Publikace na 1. lékařská fakulta, 3. lékařská fakulta |
2010

Tento text není v aktuálním jazyce dostupný. Zobrazuje se verze "en".Abstrakt

Aim: Utilization of cardiac catheterization has increased dramatically over time. Bleeding is a major prognostic predictor after percutaneous coronary catheterization procedures.

This study aimed to assess the impact of eight polymorphisms of genes encoding platelet receptors and enzymes on the risk of bleeding in patients undergoing elective coronary angiography (CAG). Methods: Polymorphisms of platelet receptors, GP Ia (807C>T, rs1126643), GP VI (13254T>C, rs1613662), GP IIIa (HPA-1, rs5918), PAR-1 (IVS-14A>T, rs168753), P2Y12 (34C>T, rs6785930 and H1/H2 haplotype, rs2046934), and genetic variations of the gene coding for cyclooxygenase-1 (COX-1) (-842A>G, rs10306114 and 50C>T, rs3842787) were studied.

The frequencies of gene polymorphisms carriers were investigated in 696 patients undergoing elective CAG because of suspected or proven stable coronary artery disease. Genotyping was done using PCR, followed by melting curve analysis with specific fluorescent hybridization probes.

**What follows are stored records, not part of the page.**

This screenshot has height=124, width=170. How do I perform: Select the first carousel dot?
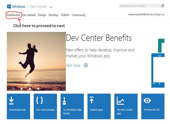click(13, 88)
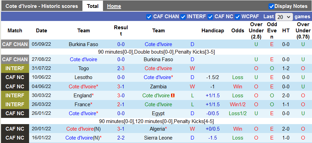The width and height of the screenshot is (312, 143).
Task: Open the England team link
Action: click(x=82, y=96)
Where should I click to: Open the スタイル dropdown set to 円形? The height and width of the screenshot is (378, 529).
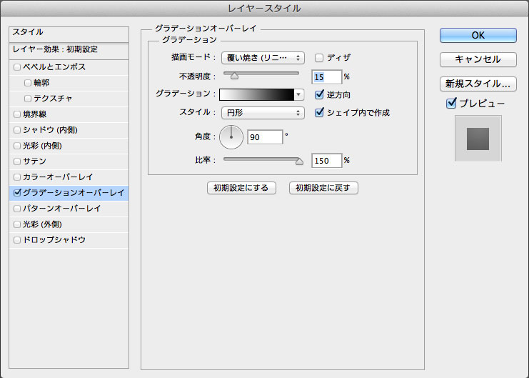(263, 112)
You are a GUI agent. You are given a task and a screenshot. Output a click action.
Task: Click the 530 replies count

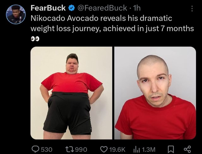point(47,150)
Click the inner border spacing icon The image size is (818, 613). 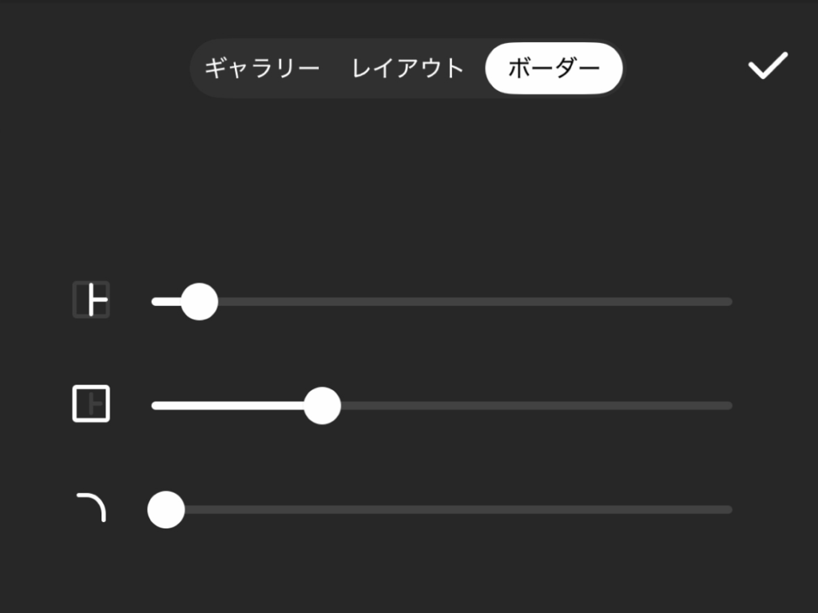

Results: In patients undergoing elective CAG (without ad hoc percutaneous coronary intervention (PCI) and without clopidogrel pretreatment) a significant association was found between bleeding risk and variations in the gene coding for COX-1 (-842A>G and 50C>T) (both p= 0.013). Six other investigated polymorphisms did not show any influence on bleeding complications.

After controlling for potential bleeding confounders, the association between COX-1 gene polymorphisms (-842A>G and 50C>T) and bleeding risk remained statistically significant (both odds ratios 12.1, p= 0.012). Conclusion: Cyclooxygenase-1-842G and 50T alleles significantly contribute to the risk of bleeding complications in patients undergoing elective CAG.

Genetic testing is able to influence the safety of diagnostic cardiac catheterization in large numbers of low risk patients with borderline indications.